**WORK REQUEST:**
I need the lines below from the one with "Фанат Hofmannita выпил" down to the one with "Новости (104, 29)" reproduced exactly, both ends included, and nothing else.

*** Begin section ***

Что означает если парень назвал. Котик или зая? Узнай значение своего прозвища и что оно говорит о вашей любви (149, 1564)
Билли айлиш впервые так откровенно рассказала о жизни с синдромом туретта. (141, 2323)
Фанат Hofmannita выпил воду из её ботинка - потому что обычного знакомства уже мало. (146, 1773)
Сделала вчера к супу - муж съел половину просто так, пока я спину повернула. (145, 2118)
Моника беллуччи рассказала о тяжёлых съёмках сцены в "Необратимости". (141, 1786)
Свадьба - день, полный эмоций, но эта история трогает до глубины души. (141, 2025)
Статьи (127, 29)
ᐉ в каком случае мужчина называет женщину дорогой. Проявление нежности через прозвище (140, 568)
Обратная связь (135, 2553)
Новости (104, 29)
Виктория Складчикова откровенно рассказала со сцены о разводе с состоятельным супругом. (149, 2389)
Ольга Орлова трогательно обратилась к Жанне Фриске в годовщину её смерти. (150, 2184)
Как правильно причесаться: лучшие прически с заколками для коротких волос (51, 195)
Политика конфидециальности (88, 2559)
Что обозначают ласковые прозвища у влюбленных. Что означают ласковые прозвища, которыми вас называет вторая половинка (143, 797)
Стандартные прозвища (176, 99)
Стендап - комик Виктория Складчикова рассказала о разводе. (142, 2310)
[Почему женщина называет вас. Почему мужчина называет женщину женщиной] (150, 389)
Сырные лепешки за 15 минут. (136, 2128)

*** End section ***

**EXERCISE ANSWER:**
Фанат Hofmannita выпил воду из её ботинка - потому что обычного знакомства уже мало. (146, 1773)
Сделала вчера к супу - муж съел половину просто так, пока я спину повернула. (145, 2118)
Моника беллуччи рассказала о тяжёлых съёмках сцены в "Необратимости". (141, 1786)
Свадьба - день, полный эмоций, но эта история трогает до глубины души. (141, 2025)
Статьи (127, 29)
ᐉ в каком случае мужчина называет женщину дорогой. Проявление нежности через прозвище (140, 568)
Обратная связь (135, 2553)
Новости (104, 29)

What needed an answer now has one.